Solutions: Formal languages and theory of computation, part 1, CS 288, May 4, 2005

 

  1. At least 3 different strategies are possible.

    The first is to construct an NFA for the regular expression, perhaps with ε transitions. Of the many possible NFAs, one without ε transitions has the transition function given below. Converting this to a DFA gives a DFA isomorphic to the given one.

        δ   |    q0      q1      q2      q3
        ------------------------------------- 
        0   |    {}     {q0}    {q3}    {}
        1   | {q1, q2}   {}      {}    {q0}
    
    A second strategy is to find a regular expression for the DFA. Again there are several ways to do this, and some algebraic manipulation may be needed afterwards to get the expression into the correct form.

    If we let A, B, C, and D, be the sets of strings that go respectively to q0, q1, q2, and q3, then the DFA gives equations

       A = ε       B = A1 + D1      C = B0 + D0      D = C1
    By eliminating A and B and substituting, we get
       C = 10 + D10 + D0 = 10 + C110 + C10
       D = 101 + D101 + D01
    So C = 10(110 + 10)* = 1(011 + 01)*0 = (101 + 10)*10, and
    D = 101(101 + 01)* = 10(110 + 10)*1 + 1(011 + 01)*01 + (101 + 10)*101.
    Since A = ε, we get that
    L(M) = A + C + D = ε + (10 + 101)*(10 + 101) = ε + (10 + 101)+ = (10 + 101)*.

    A third strategy is to argue directly. If r is the given regular expression, we can show by induction that L(r) is a subset of L(M). Clearly ε is in L(M). And inductively, if x is in L(M), then x must be taken to q0, q2, or q3. But in each case, x10 goes to q2 and x101 goes to q3, so both x10 and x101 are in L(M).

    To show that L(M) is a subset of L(r), we may use the terminology of the previous strategy, and strong induction on the length of x. If x has length 0, then x = ε, so x is in L(r). This is the only case where x is in A.

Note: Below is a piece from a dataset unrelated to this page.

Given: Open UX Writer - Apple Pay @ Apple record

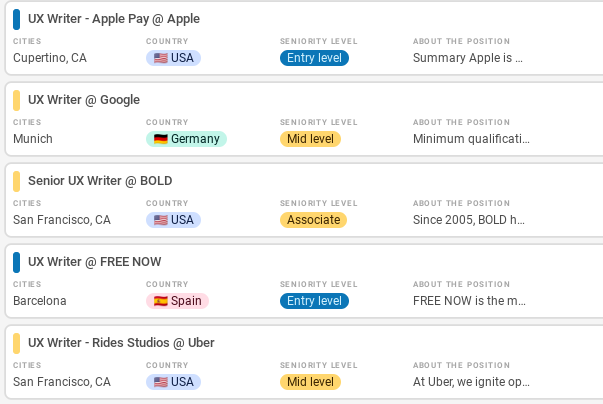Looking at the screenshot, I should point(113,19).
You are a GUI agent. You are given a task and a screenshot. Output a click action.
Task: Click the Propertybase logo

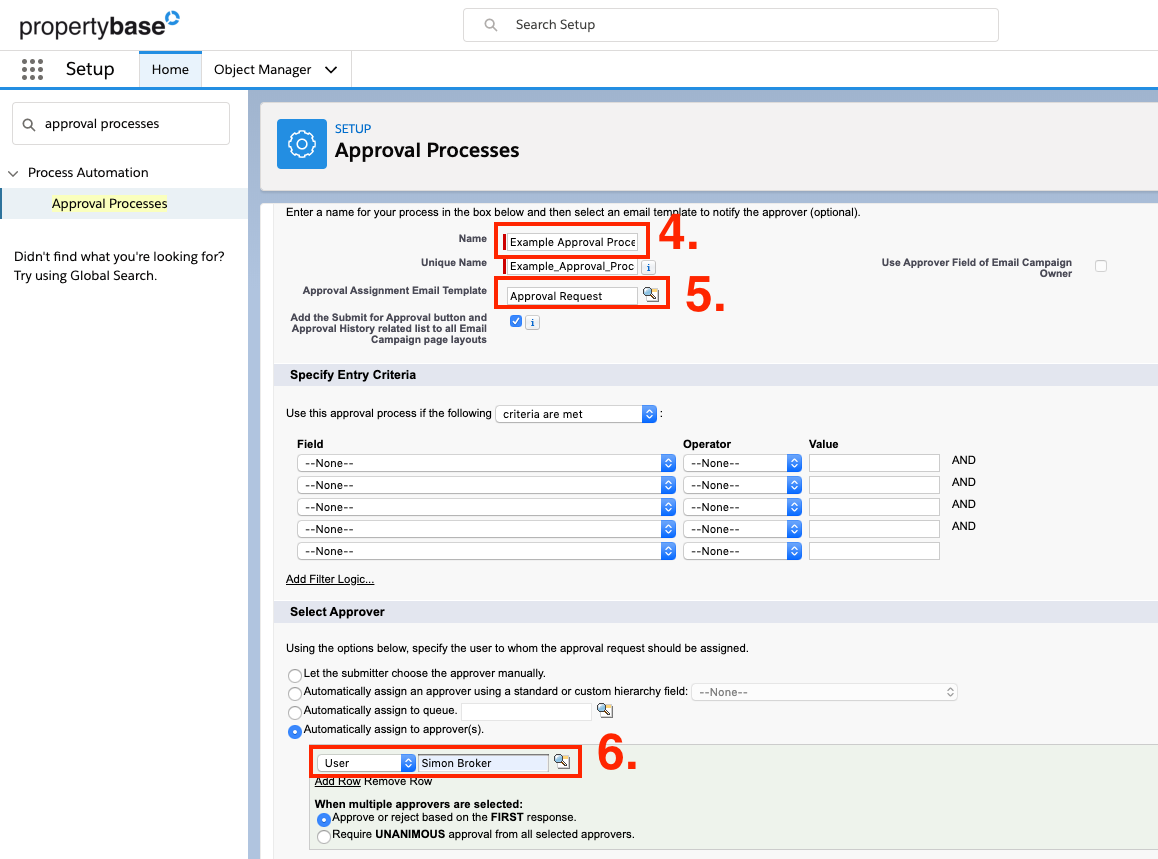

    So if x in L(M) has nonzero length, x is in C or D. If x is in C, then inspection of M shows that x is of the form y10, where y is in A or C or D. By induction y is in L(r), so x must be as well. A similar argument handles the case where x is in D (since x must be of the form y101 where y is in A or C or D).

     

  2. a) It is undecidable whether a given CFG is ambiguous, or whether a given CFL is inherently ambiguous. Other examples are given in Hopcroft et al, p. 302, 407, and 408.
    b) No example is possible. A problem in NP has a deterministic solution algorithm (for example, it may be reduced to an NP-complete problem like 3SAT, which is decidable.
    c) One example is the language Lwwr of even-length palindromes.
    d) One example is QBF -- the question of whether a given quantified Boolean formula is true.
    e) No example is possible. If L is in P, then there is an algorithm for determining membership in L, and thus an algorithm for determining nonmembership in L.
    f) The universal language Lu and the complement of the diagonalization language Ld are two possible examples. There are others.

     

  3. Consider the following parsing strategy:

    Let w be a string derived from any variable A of the CFG.
    case 1:
      if w has a + that is outside of parentheses, then start with the rule E -> E+T,
      where the + matches the rightmost + that is outside of parentheses
    case 2:
      if w has a * but no + that is outside of parentheses, then start with the rule E->T or T->T*F
      (depending on whether A=E or A=T)
      where the * matches the rightmost * that is outside of parentheses
    case 3:
      if w begins with a left parenthesis and ends with a right one, then start with the rule
      E -> T or T -> F or F -> (E), depending on whether A = E or T or F
    case 4:
      if w=x, then start with the rule
      E -> T or T -> F or F -> x, depending on whether A = E or T or F
    case 5:
      if w=y, then start with the rule
      E -> T or T -> F or F -> y, depending on whether A = E or T or F

    We may show by induction on the length of w that this is the only possible parsing strategy, and thus that the parse tree is completely determined by w. First note that the cases are disjoint -- in particular, in cases 3 and 4 and 5 there is no * or + outside of parentheses.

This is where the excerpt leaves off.